(INPUT)
══════════

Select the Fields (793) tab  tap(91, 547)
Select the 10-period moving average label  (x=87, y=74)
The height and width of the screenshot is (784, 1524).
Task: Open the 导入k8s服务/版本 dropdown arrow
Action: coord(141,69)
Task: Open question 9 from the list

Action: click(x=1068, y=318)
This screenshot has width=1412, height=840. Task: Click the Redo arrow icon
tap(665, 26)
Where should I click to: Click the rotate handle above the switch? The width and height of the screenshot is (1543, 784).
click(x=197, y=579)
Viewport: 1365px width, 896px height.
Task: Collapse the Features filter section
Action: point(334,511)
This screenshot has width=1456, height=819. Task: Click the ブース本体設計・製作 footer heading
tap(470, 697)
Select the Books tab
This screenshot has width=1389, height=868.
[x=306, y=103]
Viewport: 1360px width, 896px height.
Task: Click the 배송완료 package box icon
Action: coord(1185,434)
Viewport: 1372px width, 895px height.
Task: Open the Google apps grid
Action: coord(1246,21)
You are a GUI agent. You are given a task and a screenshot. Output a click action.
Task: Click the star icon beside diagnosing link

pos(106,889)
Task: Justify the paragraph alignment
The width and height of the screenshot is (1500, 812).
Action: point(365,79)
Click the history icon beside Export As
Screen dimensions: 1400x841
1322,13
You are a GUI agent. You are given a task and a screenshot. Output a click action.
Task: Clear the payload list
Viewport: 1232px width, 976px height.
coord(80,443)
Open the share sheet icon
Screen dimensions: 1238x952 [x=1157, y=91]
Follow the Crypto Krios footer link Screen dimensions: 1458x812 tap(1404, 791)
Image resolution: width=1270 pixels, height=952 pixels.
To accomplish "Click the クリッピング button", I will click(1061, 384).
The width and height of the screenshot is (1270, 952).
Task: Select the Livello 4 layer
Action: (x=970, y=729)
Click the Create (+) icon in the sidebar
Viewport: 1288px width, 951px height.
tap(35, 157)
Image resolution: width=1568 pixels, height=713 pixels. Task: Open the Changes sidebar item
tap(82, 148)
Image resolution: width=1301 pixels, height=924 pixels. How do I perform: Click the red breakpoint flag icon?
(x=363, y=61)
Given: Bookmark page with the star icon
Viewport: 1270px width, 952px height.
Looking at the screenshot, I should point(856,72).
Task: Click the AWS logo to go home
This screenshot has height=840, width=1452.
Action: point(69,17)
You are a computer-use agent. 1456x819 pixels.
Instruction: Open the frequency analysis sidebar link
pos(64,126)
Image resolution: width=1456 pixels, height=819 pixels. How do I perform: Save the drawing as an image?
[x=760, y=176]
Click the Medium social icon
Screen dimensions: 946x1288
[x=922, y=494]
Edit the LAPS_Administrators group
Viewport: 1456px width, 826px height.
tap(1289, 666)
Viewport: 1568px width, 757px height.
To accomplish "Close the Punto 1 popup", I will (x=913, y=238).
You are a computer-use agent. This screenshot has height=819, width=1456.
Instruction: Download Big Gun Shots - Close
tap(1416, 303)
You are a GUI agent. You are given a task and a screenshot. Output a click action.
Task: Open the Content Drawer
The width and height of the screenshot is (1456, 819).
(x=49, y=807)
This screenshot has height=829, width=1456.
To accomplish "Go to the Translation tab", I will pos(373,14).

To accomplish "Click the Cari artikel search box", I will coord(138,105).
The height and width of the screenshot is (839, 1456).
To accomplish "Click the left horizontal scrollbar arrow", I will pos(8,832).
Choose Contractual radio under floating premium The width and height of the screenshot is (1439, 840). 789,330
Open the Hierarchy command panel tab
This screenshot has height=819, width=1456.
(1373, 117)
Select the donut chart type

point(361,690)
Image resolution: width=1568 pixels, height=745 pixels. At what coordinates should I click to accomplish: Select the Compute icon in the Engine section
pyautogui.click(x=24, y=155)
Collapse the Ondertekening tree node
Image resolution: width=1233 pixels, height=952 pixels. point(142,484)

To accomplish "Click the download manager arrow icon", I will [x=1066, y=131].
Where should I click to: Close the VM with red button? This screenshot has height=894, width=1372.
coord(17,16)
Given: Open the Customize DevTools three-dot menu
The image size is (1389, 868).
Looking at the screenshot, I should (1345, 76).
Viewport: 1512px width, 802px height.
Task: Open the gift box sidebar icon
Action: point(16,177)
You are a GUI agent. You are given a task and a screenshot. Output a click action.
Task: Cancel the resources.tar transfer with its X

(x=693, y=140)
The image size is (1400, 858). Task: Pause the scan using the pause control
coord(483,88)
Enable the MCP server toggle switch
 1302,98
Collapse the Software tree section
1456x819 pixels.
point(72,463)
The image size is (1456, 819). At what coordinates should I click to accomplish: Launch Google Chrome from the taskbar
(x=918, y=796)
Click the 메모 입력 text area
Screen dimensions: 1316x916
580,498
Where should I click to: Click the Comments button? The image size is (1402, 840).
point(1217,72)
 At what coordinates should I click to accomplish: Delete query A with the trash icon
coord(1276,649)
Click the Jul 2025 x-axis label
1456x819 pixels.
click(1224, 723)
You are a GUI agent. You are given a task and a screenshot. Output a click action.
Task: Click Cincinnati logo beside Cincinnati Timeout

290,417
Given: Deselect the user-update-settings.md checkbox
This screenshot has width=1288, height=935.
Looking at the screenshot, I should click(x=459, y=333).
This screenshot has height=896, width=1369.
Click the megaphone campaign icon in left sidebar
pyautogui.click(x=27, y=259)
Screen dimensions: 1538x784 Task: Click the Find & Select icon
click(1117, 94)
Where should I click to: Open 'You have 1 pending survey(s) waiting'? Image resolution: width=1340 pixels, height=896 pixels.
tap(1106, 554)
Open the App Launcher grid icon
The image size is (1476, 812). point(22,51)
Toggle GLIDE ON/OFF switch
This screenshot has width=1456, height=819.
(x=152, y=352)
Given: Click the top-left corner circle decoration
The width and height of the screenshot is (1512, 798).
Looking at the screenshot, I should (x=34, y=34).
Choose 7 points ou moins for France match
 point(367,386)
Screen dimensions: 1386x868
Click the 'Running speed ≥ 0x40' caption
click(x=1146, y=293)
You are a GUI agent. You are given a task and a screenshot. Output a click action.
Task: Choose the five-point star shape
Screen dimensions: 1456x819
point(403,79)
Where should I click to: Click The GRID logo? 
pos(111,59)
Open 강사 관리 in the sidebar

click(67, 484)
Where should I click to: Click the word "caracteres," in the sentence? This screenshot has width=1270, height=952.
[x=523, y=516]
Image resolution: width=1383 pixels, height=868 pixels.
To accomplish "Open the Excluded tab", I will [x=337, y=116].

══════════

(ACTION ITEM) For the word "computer", please say how many lines in the entries hold it, with only the number as the reply.

(WRITTEN ANSWER) 2